_What you have to do:_ Set down all the entries again, word for word.

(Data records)

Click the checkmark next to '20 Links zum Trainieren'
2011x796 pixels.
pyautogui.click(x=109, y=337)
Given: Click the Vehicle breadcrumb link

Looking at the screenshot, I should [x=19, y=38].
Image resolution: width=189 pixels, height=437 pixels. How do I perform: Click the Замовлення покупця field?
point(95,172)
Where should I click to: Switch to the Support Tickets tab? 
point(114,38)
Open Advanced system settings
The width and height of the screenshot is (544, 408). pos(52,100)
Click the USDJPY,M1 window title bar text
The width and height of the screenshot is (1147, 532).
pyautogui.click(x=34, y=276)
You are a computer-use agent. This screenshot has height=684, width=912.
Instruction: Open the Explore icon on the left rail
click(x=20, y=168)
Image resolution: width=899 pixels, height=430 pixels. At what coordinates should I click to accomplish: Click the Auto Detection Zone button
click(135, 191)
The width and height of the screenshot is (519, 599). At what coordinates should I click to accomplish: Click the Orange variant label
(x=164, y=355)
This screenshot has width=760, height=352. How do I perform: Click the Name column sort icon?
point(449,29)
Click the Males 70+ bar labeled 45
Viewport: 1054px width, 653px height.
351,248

_Expected answer:_
Click the checkmark next to '20 Links zum Trainieren'
2011x796 pixels.
pyautogui.click(x=109, y=337)
Given: Click the Vehicle breadcrumb link

Looking at the screenshot, I should [x=19, y=38].
Image resolution: width=189 pixels, height=437 pixels. How do I perform: Click the Замовлення покупця field?
point(95,172)
Where should I click to: Switch to the Support Tickets tab? 
point(114,38)
Open Advanced system settings
The width and height of the screenshot is (544, 408). pos(52,100)
Click the USDJPY,M1 window title bar text
The width and height of the screenshot is (1147, 532).
pyautogui.click(x=34, y=276)
You are a computer-use agent. This screenshot has height=684, width=912.
Instruction: Open the Explore icon on the left rail
click(x=20, y=168)
Image resolution: width=899 pixels, height=430 pixels. At what coordinates should I click to accomplish: Click the Auto Detection Zone button
click(135, 191)
The width and height of the screenshot is (519, 599). At what coordinates should I click to accomplish: Click the Orange variant label
(x=164, y=355)
This screenshot has width=760, height=352. How do I perform: Click the Name column sort icon?
point(449,29)
Click the Males 70+ bar labeled 45
Viewport: 1054px width, 653px height.
351,248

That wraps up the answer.